──────── Records to process

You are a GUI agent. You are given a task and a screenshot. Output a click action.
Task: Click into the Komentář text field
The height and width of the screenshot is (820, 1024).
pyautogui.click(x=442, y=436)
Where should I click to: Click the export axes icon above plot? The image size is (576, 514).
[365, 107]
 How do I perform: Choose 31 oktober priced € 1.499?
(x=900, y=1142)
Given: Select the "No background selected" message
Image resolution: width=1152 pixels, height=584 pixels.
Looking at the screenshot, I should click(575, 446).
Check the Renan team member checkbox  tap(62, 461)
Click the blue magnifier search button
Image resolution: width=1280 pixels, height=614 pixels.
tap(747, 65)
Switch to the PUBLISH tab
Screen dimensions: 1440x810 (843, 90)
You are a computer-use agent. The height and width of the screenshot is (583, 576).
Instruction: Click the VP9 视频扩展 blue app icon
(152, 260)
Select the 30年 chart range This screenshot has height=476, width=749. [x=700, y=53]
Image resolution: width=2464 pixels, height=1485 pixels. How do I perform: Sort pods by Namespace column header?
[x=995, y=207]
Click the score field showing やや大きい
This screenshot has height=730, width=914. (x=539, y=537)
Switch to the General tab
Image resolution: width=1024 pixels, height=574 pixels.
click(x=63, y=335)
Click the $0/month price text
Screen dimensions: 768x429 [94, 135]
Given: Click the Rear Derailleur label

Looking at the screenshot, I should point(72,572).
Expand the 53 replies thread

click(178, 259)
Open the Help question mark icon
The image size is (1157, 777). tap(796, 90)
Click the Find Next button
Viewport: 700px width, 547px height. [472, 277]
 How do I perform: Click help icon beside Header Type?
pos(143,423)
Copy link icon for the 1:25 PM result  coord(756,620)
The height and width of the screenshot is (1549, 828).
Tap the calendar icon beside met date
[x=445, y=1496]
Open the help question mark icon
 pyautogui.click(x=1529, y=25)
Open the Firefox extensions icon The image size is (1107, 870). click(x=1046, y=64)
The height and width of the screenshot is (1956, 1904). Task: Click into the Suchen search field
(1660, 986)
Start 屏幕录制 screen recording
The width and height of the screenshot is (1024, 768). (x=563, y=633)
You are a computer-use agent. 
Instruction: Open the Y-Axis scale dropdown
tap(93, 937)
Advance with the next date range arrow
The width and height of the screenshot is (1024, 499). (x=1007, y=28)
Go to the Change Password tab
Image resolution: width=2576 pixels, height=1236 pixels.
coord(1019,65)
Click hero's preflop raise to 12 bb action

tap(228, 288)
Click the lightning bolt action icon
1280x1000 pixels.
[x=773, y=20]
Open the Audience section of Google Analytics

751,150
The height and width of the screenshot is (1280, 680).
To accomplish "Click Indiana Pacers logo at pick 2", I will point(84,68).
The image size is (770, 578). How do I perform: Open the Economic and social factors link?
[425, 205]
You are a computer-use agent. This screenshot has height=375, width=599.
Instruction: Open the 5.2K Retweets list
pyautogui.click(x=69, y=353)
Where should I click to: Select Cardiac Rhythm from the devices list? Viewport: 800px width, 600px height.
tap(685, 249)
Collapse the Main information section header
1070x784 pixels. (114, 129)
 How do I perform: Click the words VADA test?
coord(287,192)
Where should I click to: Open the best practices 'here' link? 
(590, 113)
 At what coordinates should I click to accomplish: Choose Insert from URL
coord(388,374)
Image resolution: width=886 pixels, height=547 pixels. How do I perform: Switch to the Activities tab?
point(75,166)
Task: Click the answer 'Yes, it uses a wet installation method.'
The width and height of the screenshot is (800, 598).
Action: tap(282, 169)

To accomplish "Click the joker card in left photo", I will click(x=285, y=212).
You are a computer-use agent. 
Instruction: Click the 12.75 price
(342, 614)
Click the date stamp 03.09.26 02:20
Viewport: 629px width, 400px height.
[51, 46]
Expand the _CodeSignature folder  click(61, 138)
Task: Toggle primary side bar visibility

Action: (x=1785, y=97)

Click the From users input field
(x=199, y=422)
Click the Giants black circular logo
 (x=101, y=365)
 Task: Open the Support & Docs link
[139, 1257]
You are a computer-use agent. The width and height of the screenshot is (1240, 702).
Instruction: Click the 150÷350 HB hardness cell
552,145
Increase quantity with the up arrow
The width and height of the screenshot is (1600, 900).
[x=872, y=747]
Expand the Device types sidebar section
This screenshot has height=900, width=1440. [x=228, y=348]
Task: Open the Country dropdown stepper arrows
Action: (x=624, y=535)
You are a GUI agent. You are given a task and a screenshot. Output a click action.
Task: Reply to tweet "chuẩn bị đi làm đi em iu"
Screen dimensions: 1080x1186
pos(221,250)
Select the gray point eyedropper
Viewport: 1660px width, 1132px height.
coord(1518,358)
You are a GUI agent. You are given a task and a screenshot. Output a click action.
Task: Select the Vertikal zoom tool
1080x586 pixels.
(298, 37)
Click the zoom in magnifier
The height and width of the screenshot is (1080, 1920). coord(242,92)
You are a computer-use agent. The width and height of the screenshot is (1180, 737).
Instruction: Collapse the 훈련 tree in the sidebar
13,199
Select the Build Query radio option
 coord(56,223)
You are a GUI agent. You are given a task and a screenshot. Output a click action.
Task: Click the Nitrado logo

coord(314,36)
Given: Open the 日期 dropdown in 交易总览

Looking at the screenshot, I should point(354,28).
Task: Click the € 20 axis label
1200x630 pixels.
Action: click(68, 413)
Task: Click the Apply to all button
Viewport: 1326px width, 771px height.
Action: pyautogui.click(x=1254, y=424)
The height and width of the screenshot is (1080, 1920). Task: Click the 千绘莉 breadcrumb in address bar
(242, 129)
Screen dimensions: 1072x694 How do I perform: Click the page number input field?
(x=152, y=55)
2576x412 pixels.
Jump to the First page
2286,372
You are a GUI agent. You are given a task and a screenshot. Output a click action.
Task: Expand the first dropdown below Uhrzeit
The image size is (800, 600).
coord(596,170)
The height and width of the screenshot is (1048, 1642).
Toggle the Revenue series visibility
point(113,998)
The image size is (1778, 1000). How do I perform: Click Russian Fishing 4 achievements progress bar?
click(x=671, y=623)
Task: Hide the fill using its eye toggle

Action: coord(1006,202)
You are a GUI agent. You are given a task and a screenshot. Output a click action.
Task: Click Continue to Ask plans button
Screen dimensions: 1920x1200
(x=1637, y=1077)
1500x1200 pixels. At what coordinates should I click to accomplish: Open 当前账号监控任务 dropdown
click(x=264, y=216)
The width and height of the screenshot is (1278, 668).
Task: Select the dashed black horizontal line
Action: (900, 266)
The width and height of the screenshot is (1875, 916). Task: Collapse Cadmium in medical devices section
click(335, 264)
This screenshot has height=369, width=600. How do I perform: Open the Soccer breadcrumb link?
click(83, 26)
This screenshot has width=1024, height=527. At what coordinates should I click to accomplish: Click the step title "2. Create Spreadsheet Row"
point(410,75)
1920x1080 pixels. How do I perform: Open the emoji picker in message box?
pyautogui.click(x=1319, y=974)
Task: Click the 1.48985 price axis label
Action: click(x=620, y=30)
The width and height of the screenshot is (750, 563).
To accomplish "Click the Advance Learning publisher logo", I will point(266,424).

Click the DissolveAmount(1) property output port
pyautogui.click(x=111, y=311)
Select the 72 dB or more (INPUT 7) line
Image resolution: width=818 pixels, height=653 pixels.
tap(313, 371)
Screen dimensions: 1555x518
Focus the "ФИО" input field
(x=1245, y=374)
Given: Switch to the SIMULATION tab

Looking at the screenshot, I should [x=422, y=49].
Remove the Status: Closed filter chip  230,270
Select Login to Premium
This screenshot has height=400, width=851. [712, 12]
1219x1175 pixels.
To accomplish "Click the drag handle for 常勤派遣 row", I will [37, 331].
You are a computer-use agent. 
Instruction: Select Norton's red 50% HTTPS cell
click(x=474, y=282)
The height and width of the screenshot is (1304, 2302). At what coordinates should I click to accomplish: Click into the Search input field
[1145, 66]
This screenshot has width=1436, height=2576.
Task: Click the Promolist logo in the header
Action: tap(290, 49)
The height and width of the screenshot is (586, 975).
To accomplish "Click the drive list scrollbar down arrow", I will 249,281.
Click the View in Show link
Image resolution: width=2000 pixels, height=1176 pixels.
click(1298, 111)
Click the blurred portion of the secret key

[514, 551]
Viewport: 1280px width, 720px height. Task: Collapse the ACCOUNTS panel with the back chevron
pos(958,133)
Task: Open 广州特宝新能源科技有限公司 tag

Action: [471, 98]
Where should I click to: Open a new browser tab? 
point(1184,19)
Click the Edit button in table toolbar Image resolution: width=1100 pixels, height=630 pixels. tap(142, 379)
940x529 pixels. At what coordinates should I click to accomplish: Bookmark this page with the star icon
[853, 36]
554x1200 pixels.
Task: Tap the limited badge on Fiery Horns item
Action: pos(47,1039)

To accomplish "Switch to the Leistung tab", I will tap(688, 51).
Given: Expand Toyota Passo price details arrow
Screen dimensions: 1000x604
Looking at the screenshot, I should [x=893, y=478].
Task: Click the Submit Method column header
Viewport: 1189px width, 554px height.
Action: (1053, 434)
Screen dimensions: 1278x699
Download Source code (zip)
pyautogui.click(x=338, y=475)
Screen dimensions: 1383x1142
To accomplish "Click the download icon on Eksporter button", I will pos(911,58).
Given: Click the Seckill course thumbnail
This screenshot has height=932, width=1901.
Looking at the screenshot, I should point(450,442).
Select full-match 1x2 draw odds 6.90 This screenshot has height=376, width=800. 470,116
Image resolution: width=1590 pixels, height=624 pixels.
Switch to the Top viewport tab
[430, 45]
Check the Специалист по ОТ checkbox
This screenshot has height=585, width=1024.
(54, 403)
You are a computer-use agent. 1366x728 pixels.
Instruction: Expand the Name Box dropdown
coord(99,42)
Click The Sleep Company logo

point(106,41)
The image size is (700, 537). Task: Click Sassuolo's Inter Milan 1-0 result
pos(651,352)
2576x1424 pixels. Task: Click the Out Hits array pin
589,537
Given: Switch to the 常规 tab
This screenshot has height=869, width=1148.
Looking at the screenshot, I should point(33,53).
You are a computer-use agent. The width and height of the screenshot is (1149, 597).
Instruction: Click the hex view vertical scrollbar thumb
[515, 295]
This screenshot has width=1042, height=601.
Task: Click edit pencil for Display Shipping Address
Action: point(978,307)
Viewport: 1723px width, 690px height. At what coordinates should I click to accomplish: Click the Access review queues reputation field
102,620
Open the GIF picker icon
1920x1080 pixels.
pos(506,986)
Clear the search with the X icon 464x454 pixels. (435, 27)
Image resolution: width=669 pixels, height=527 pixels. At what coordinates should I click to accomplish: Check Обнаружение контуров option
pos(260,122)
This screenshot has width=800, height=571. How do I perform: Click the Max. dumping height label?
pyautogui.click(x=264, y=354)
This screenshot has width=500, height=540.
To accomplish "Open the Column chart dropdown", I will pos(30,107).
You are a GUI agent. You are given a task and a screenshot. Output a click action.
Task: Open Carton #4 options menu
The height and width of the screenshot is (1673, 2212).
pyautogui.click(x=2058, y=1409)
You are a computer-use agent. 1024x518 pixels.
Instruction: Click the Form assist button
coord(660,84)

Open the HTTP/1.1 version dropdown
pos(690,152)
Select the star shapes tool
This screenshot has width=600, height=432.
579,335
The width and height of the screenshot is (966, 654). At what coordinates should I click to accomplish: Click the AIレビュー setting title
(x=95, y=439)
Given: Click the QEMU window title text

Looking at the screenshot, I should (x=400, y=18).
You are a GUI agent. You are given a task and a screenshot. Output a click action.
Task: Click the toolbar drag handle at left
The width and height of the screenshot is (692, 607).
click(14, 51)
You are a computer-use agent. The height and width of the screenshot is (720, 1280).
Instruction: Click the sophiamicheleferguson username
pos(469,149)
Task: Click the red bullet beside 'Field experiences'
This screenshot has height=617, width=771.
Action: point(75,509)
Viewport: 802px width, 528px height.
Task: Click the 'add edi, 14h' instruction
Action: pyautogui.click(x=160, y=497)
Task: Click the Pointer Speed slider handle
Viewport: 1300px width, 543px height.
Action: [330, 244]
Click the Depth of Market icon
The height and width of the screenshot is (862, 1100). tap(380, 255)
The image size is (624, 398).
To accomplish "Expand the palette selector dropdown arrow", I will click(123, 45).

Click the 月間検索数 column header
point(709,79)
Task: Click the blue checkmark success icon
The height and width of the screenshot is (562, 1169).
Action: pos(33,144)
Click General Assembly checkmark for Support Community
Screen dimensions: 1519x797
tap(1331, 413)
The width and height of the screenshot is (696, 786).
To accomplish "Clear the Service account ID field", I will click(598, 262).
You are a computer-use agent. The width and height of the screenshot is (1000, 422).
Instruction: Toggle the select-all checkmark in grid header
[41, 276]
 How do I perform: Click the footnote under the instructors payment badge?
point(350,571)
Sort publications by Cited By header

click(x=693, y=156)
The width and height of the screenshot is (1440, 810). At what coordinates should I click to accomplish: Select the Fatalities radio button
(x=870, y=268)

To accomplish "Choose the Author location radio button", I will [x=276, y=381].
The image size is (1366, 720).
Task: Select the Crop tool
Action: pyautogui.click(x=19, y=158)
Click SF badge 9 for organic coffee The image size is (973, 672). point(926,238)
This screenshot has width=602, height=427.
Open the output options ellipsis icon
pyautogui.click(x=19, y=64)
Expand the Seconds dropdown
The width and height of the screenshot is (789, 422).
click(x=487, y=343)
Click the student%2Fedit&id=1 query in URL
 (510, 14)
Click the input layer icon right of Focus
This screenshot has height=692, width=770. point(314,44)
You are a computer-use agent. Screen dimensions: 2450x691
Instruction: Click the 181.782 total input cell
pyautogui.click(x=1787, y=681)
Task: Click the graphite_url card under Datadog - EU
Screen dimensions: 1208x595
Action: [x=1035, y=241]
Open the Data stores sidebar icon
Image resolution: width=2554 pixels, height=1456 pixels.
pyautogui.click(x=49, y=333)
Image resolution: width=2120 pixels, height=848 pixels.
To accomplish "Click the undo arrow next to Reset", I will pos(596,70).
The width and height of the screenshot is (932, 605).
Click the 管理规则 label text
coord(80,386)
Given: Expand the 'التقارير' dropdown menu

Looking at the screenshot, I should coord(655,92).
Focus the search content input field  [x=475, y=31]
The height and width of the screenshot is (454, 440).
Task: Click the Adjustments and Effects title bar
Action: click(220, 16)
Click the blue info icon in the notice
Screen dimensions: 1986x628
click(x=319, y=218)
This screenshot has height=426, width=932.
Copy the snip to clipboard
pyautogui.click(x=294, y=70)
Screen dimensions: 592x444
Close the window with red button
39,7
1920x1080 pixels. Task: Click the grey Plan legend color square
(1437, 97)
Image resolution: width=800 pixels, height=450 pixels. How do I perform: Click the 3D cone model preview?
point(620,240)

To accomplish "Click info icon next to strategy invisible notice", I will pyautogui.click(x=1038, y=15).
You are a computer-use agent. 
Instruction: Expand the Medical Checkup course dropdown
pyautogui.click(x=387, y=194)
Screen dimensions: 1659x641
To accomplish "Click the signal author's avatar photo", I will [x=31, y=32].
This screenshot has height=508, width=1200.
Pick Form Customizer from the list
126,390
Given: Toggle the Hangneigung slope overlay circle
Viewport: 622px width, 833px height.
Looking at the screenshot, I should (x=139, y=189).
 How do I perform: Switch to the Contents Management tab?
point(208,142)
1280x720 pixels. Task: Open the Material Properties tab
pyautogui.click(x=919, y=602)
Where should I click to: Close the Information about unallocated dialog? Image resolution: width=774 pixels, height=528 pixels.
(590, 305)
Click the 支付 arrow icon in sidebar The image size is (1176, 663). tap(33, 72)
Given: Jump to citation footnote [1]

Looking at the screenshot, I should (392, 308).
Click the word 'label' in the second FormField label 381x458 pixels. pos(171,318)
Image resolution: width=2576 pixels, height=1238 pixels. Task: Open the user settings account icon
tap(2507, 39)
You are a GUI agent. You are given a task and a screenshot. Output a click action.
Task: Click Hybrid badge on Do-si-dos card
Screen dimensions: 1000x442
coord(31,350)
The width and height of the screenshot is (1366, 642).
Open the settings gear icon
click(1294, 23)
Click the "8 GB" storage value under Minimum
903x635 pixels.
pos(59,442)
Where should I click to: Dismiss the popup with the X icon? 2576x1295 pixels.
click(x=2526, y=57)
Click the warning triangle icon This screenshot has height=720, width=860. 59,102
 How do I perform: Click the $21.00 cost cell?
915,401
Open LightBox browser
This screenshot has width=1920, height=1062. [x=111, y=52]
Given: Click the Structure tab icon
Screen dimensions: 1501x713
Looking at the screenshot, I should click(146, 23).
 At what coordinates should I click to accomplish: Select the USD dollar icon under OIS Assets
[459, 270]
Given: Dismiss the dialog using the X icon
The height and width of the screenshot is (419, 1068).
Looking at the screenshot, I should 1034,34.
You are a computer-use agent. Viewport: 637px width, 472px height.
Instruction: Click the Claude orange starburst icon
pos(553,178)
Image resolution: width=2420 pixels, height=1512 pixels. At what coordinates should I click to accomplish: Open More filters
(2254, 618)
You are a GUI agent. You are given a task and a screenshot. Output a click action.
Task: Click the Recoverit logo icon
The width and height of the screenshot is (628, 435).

────────────────

▶ _Aim of the task_
Pull from the material above each line that contains the string "scrollbar".

▶ _Finished task_
To accomplish "Click the drive list scrollbar down arrow", I will 249,281.
Instruction: Click the hex view vertical scrollbar thumb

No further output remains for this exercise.